Supreme Court, Special Term, Suffolk County
Dec 30, 1964
45 Misc. 2d 229 (N.Y. Misc. 1964)


In Carlson Constr. Co. v. New York Tel Co. (45 Misc.2d 229), a case arising out of the changeover to the direct dialing system, relied on by defendants, the complaint was dismissed, after trial, for failure to prove gross negligence or damages. Only with respect to the third cause of action, premised on the general changeover to the new system, was the complaint dismissed because of a failure to show that this violated a mandate of the commission.

Summary of this case from Driscoll v. New York Tel. Co.


December 30, 1964

Malone Dorfman for plaintiff.

G. Wallace Bates and Kenneth J. Lucey for defendant.

In this rather unusual case, which was tried before the court without a jury, plaintiff corporation seeks one amount of monetary relief, but bases its claim on three distinct causes of action. They sound respectively in breach of contract, gross negligence and violation of statutory duty.

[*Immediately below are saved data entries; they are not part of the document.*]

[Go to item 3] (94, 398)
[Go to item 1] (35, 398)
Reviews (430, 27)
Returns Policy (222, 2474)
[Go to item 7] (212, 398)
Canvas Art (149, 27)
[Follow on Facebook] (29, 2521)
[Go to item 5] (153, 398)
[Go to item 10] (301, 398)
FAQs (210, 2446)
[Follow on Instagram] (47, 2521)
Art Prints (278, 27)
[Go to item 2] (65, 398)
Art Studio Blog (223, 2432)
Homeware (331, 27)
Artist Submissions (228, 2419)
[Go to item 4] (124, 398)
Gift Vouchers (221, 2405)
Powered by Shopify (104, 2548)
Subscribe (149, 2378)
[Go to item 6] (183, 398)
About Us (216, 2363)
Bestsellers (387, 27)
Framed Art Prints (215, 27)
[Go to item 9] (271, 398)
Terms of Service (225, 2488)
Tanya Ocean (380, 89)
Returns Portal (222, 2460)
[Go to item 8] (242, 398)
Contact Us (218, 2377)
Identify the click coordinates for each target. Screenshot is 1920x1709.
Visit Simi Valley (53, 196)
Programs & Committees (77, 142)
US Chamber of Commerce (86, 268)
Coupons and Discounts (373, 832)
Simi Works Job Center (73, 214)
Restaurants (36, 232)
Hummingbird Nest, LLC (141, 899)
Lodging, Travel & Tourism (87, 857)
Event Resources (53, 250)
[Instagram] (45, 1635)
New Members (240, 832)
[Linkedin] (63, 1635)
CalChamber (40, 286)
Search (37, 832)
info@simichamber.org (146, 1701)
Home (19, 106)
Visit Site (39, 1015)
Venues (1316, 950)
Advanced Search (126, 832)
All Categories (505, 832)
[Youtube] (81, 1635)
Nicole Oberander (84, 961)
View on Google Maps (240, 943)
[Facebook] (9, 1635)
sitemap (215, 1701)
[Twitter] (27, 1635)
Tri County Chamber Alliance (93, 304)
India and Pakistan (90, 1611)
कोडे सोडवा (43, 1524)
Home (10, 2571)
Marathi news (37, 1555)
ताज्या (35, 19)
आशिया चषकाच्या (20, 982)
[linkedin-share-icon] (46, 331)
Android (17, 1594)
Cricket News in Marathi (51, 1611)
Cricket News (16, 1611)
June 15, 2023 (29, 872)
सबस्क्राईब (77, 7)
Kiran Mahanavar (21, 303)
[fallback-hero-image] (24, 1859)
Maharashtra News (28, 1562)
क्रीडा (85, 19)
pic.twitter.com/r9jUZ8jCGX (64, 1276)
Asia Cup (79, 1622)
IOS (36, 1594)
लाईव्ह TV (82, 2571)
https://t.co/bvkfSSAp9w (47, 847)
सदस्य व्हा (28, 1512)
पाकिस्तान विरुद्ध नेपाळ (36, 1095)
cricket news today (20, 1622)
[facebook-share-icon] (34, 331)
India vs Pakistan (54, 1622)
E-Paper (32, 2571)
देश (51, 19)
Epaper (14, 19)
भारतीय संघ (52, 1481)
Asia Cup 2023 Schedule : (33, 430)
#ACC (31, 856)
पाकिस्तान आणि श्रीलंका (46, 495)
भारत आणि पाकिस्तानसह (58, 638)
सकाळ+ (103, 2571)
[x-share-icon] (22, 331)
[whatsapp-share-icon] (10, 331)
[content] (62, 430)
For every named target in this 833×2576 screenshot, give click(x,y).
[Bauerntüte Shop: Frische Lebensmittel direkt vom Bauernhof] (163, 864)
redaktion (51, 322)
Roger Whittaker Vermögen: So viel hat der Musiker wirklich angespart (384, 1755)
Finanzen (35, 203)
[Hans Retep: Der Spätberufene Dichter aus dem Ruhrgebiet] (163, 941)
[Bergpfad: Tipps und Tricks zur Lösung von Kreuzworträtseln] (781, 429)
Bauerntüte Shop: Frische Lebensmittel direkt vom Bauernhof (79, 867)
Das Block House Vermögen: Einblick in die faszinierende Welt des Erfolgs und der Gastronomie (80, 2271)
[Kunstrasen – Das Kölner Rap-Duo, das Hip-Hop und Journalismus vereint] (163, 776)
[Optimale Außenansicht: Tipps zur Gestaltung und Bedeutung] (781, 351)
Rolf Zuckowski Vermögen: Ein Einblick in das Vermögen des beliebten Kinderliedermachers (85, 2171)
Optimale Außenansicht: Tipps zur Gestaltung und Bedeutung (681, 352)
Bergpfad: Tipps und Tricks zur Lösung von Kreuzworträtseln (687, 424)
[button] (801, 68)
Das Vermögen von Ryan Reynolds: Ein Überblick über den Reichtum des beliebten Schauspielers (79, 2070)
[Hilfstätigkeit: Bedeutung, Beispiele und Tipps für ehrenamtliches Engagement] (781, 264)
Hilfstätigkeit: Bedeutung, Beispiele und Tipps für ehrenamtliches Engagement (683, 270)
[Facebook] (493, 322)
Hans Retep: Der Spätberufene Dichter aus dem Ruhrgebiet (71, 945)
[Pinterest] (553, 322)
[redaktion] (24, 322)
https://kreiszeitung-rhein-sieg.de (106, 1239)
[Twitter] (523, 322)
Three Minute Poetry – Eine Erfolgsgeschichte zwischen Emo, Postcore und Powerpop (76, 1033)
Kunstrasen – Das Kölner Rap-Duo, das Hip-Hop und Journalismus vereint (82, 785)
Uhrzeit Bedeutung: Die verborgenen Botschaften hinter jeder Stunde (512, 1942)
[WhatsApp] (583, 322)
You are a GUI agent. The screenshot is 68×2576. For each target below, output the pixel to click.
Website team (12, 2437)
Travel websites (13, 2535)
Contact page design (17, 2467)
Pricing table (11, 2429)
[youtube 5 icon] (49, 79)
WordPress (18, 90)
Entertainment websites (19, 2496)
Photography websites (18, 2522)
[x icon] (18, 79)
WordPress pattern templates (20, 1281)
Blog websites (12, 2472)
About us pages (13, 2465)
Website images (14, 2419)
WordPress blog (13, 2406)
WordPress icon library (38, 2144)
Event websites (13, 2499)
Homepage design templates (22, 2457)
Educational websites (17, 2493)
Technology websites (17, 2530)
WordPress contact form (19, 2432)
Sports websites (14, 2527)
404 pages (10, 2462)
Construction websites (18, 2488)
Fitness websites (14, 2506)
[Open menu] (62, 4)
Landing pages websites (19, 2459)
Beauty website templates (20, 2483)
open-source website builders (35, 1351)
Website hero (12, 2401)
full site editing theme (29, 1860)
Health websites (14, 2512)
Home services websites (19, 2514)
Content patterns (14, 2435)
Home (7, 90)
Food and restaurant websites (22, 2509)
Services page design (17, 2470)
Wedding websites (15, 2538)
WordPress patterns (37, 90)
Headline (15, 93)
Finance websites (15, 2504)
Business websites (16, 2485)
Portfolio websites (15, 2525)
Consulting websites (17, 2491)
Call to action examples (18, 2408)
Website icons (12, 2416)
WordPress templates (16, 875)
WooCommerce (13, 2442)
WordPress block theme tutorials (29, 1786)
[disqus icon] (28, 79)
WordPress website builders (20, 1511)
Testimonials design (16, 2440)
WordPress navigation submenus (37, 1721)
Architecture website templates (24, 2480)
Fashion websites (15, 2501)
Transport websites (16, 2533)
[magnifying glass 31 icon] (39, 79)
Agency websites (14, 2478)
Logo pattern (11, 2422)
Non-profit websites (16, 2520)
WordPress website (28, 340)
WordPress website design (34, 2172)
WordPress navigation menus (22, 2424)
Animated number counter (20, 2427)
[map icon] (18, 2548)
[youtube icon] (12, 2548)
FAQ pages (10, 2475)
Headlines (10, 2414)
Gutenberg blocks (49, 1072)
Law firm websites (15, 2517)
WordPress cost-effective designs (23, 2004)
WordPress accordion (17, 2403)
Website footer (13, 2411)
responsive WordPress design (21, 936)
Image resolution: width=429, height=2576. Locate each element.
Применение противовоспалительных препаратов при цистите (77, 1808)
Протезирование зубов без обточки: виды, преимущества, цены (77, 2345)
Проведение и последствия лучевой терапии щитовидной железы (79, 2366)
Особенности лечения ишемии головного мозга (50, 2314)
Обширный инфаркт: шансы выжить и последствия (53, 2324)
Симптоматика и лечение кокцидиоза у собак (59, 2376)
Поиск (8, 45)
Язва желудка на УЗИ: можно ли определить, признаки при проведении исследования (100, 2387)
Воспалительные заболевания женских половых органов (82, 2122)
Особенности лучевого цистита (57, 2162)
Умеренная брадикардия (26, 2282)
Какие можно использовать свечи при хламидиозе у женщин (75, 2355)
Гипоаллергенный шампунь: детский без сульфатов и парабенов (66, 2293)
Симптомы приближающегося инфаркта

Having commenced its corporate existence in 1948, plaintiff removed its base of operations from Amityville to Lindenhurst in the year 1954. It kept its old telephone number and applied for and was given an additional one at its new location. The new number, TU 8-3030, it retained unchanged until February, 1960, when the prefix 516 as an area code was added, coincident with direct distance dialing (DDD) in Suffolk County.

Plaintiff obtained 90% of its construction and renovation business via the medium of newspaper advertising which brought about telephone inquiries and eventual contracts. Its customers hailed from Nassau, Suffolk and Westchester Counties, and from all of the Boroughs of New York City, except Richmond.

Prior to and since the installation of DDD in Suffolk the defendant (hereafter `the Company') literally flooded all communication media with information anent the necessity of using the area code when calling from a location beyond its boundaries. It placed the information as inserts in its subscribers' bills — it advertised in newspapers and magazines — it set forth instructions in its own directories — it employed the facilities of both radio and television — it sent special brochures to its business subscribers — it even circularized printers to alert them to the necessity of having their customers include the area code on their stationery.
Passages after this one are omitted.